---------- Working data

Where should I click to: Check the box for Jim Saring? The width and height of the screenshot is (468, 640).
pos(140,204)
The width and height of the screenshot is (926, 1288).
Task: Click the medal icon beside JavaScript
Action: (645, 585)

--------------------

Given problem: Convert the listing into a JSON array of strings, one string per line, omitting any blank lines.

Full solution:
[
  "Where should I click to: Check the box for Jim Saring? The width and height of the screenshot is (468, 640).",
  "pos(140,204)",
  "The width and height of the screenshot is (926, 1288).",
  "Task: Click the medal icon beside JavaScript",
  "Action: (645, 585)"
]